The European Investment Bank (EIB) has committed to increasing support for climate-related investment in China, a senior official of the bank said.
Jonathan Taylor, vice president of the EIB, the European Union's long-term lending institution, said the bank has a strong pipeline of climate-related projects across China, including urban transport, forestry and energy efficiency, under examination and expected to be financed in the coming months.
Headquarters of European Investment Bank (EIB) in Luxembourg. /CFP Photo
The bank plans to lend 500 million euros (about 540 million US dollars) to Chinese projects this year and another 500 million euros in 2018, according to Taylor.
Last year, the bank lent 298 million euros to eight Chinese projects, ranging from forestry and energy efficiency to biomass for energy conversion.
The EIB is also working with China's central bank on the "harmonization" of green bond standards, Taylor said.

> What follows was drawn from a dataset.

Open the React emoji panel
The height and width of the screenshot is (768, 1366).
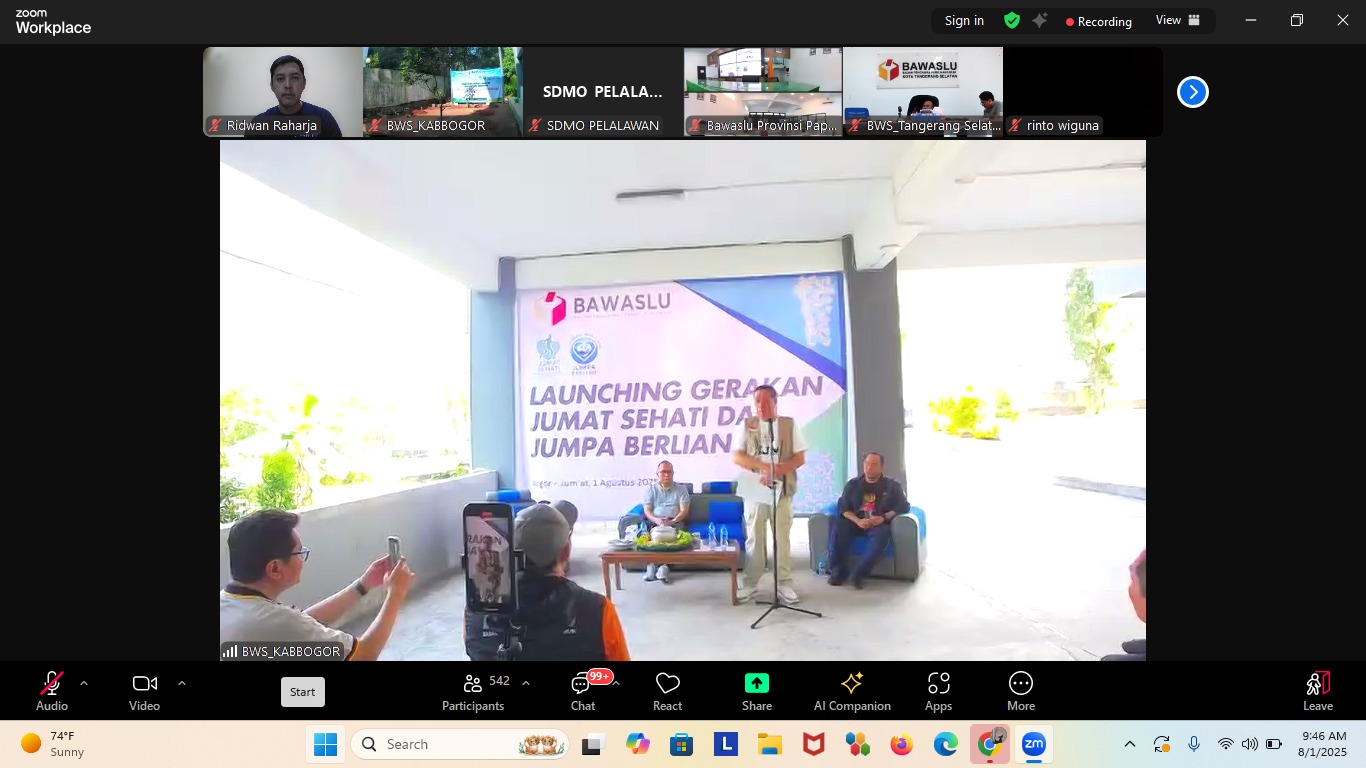[667, 691]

"We are seeking to arrive at an acceptable common standard between China and Europe to enhance investors' confidence and to support green finance," he said.
On Wednesday, the People's Bank of China (PBOC), China's central bank, and the EIB announced a joint initiative to provide a clear framework for analysis and decision-making in green finance.

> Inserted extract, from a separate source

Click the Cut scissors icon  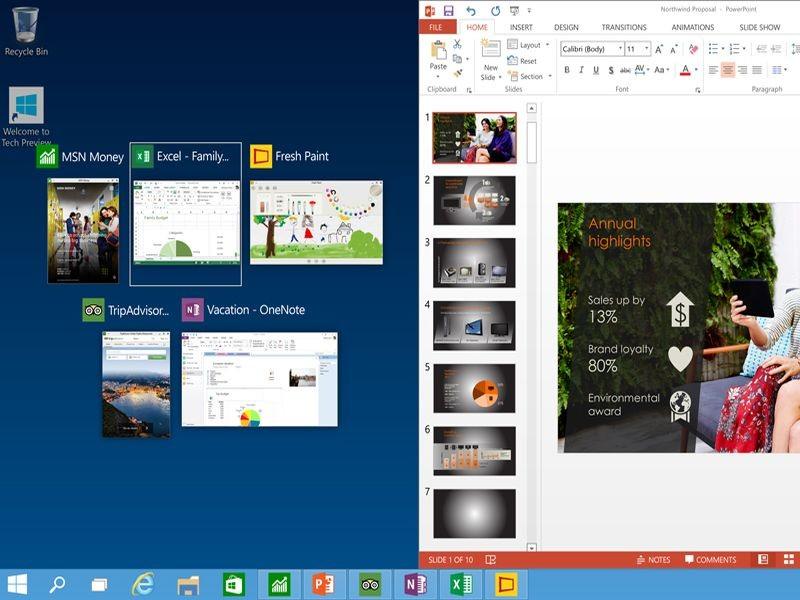click(457, 44)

Forestry along a river in Zhoushan city, east China's Zhejiang Province. /CFP Photo
PBOC economist Ma Jun said earlier this week that one barrier to cross-border green capital flow was the lack of consistent standards between markets, adding that China will make its green bond standards more consistent with international criteria to help attract more investment.
China is pushing the development of green finance to support its industrial upgrading and anti-pollution campaign.
According to credit rating agency Moody's, green bond issues worldwide hit a record high of 93.4 billion US dollars in 2016, rising 120 percent from a year earlier, bolstered by China-based issuers.
China accounted for nearly 40 percent of new green bonds last year, followed by the United States, France and Germany, according to Moody's.